--- Begin Task input ---
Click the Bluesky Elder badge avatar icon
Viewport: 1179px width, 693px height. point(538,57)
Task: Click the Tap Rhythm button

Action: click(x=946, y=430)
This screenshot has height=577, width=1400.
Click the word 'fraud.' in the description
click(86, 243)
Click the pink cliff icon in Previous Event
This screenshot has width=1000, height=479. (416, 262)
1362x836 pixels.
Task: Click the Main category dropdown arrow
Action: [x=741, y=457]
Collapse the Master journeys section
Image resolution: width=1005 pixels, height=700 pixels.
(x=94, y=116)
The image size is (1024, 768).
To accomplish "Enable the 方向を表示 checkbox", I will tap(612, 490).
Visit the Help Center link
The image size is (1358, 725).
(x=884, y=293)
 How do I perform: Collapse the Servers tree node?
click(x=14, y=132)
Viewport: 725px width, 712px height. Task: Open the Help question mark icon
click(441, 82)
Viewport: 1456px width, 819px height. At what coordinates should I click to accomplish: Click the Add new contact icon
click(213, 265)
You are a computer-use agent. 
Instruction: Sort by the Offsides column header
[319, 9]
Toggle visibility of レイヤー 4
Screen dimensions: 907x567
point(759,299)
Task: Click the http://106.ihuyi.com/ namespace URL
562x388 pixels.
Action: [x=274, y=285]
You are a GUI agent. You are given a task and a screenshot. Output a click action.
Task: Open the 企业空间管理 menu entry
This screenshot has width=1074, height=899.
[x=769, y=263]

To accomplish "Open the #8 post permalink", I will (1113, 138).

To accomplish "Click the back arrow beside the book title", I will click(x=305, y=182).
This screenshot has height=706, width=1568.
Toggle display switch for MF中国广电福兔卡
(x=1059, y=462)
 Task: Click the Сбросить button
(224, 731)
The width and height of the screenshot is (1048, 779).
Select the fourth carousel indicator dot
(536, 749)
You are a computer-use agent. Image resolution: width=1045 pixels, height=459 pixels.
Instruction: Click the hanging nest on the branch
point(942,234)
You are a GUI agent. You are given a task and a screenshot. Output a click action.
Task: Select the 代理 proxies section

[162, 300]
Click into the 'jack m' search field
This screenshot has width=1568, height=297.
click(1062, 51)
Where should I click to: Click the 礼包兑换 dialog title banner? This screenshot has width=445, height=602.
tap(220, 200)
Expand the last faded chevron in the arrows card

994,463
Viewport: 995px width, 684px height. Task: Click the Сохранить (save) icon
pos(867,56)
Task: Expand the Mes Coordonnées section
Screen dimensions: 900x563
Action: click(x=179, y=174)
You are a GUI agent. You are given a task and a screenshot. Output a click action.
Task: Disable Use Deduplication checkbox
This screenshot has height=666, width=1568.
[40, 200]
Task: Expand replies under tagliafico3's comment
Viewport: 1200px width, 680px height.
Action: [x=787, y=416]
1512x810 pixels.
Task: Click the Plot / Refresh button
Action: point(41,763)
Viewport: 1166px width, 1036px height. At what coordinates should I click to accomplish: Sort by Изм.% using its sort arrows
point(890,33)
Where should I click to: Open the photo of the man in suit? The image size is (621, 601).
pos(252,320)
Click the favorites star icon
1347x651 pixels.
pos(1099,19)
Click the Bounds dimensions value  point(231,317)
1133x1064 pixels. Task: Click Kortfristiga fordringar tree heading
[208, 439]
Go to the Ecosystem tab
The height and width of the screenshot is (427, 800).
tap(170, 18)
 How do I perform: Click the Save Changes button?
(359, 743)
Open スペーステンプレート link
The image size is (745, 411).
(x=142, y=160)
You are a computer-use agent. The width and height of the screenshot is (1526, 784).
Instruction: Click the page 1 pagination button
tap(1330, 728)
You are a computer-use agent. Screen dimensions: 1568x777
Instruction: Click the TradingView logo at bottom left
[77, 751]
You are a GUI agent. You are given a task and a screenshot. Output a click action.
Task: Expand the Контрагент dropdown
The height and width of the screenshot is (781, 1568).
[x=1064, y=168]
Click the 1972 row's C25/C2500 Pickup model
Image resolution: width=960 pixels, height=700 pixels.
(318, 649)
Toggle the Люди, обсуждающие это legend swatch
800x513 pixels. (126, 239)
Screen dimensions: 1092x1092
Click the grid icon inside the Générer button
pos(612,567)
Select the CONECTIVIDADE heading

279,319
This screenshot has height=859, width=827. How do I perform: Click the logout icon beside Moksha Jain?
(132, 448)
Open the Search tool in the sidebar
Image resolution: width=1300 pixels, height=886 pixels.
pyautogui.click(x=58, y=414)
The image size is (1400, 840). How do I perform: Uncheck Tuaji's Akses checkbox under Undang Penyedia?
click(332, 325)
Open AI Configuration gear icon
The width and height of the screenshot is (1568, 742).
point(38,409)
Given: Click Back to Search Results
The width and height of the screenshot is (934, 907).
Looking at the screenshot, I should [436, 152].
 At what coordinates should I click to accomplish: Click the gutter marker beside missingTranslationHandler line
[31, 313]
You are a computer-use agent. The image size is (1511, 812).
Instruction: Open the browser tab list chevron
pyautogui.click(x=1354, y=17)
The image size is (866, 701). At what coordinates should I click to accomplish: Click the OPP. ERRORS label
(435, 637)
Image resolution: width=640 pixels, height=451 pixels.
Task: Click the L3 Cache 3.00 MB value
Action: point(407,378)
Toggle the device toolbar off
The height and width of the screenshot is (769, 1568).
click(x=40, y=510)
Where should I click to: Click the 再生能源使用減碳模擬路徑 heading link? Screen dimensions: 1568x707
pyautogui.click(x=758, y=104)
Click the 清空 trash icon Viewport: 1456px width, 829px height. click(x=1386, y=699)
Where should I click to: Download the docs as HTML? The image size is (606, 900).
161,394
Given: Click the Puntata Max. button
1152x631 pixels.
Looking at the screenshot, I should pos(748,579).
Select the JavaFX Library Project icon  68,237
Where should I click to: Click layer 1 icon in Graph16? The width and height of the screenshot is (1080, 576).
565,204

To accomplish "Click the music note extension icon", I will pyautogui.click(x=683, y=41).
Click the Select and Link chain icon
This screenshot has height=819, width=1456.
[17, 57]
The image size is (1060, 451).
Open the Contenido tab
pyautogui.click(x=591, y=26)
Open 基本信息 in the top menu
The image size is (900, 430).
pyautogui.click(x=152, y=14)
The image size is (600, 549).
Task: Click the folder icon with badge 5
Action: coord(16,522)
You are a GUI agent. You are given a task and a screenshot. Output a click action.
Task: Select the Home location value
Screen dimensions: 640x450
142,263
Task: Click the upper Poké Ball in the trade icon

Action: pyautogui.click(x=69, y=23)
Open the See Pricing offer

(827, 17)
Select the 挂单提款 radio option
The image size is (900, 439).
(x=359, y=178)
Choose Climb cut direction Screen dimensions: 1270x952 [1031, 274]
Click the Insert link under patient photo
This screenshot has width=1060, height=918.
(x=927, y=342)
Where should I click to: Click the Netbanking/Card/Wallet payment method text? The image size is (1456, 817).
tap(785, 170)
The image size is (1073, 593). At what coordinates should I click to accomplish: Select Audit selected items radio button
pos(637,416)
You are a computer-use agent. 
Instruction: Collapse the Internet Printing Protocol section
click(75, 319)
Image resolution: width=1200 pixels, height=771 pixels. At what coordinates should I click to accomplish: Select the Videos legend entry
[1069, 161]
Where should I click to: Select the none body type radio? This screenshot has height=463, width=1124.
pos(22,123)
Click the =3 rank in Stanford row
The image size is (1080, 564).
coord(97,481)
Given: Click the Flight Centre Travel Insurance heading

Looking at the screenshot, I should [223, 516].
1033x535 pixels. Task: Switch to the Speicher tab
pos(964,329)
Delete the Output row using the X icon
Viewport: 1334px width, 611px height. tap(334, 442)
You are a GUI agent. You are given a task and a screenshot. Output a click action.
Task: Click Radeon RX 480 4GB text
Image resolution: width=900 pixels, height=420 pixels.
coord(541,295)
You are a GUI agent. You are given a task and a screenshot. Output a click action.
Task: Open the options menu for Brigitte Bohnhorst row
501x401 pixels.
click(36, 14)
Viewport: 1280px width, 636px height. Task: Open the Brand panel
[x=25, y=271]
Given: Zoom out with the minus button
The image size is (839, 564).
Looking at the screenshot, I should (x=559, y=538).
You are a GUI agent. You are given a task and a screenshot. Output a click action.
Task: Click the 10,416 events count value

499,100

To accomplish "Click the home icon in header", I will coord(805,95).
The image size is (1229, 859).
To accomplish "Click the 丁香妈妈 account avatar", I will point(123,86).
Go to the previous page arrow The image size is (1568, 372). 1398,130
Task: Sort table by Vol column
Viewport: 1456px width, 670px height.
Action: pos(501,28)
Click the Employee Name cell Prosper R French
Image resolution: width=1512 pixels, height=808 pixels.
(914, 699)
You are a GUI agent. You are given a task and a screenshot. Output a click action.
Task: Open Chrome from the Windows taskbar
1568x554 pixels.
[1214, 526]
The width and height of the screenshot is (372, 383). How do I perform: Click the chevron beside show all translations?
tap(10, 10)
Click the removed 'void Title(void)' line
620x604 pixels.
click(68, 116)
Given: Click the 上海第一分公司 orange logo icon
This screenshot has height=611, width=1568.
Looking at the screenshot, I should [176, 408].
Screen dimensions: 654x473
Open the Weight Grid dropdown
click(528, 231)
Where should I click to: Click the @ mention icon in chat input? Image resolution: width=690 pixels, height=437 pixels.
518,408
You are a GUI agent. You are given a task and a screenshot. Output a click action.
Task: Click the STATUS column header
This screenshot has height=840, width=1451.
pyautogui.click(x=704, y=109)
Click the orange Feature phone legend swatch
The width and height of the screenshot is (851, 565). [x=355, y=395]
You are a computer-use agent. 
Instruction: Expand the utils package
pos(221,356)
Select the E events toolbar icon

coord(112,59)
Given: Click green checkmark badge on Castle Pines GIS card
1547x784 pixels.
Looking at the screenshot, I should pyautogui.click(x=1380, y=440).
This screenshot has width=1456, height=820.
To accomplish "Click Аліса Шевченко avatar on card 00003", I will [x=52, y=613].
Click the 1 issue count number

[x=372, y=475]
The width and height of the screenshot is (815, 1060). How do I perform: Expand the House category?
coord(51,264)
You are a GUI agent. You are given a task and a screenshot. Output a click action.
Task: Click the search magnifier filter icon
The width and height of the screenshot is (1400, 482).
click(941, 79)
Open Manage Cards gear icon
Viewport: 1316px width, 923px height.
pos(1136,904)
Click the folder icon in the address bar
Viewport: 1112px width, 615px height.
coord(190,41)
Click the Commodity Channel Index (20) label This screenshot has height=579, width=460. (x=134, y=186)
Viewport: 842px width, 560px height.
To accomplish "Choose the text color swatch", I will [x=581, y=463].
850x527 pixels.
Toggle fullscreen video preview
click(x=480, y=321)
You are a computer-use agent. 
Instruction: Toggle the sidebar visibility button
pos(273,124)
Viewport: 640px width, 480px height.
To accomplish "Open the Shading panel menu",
--- End Task input ---
Given task | Copy out every line of the records above that contains the word "photo". Case counts.

Reply |
Where should I click to: Open the photo of the man in suit? The image size is (621, 601).
Click the Insert link under patient photo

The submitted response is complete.